Honeycomb-like MnO/C hybrids with strong interfacial interactions for aqueous zinc-ion batteries

Abstract

Aqueous zinc-ion batteries (AZIBs) have garnered significant attention for large-scale energy storage applications due to their high theoretical capacity, low cost, and inherent safety. However, the absence of cathode materials exhibiting superior electrochemical performance severely impedes their further development. In this study, we report a metal–organic framework (MOF)-derived honeycomb-like MnO/C hybrid as a high-performance cathode material for AZIBs. A facile synthesis method was employed to uniformly embed MnO nanoparticles within a carbon matrix, thereby forming a honeycomb-like structure with robust heterointerfaces. This unique architecture provides efficient pathways for ion and electron transport, significantly enhancing structural stability and electrochemical performance.

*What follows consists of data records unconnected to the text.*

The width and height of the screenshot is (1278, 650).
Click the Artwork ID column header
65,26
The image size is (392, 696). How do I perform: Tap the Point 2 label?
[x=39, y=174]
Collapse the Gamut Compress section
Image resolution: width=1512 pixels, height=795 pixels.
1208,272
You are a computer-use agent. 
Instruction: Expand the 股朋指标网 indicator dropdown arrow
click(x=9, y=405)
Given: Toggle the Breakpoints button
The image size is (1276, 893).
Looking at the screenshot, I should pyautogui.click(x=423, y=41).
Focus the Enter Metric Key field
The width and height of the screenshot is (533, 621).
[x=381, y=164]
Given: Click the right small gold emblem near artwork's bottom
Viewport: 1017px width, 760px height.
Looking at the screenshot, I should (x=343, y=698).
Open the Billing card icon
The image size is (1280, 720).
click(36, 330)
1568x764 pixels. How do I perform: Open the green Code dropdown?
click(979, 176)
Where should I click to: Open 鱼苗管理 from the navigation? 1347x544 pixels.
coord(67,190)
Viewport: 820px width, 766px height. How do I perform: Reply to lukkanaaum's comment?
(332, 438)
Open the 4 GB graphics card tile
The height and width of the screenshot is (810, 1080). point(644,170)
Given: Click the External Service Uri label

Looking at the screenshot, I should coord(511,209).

The MnO/C hybrid exhibits a high discharge specific capacity of 388 mA h g⁻¹ at a current density of 50 mA g⁻¹ and demonstrates excellent cycling stability, with a capacity decay rate of only 0.01% per cycle over 1000 cycles at a high current density of 2000 mA g⁻¹. Comprehensive material characterization and electrochemical testing reveal the underlying mechanisms responsible for the superior electrochemical performance. This work provides a new perspective on the development of high-performance manganese-based cathode materials for AZIBs.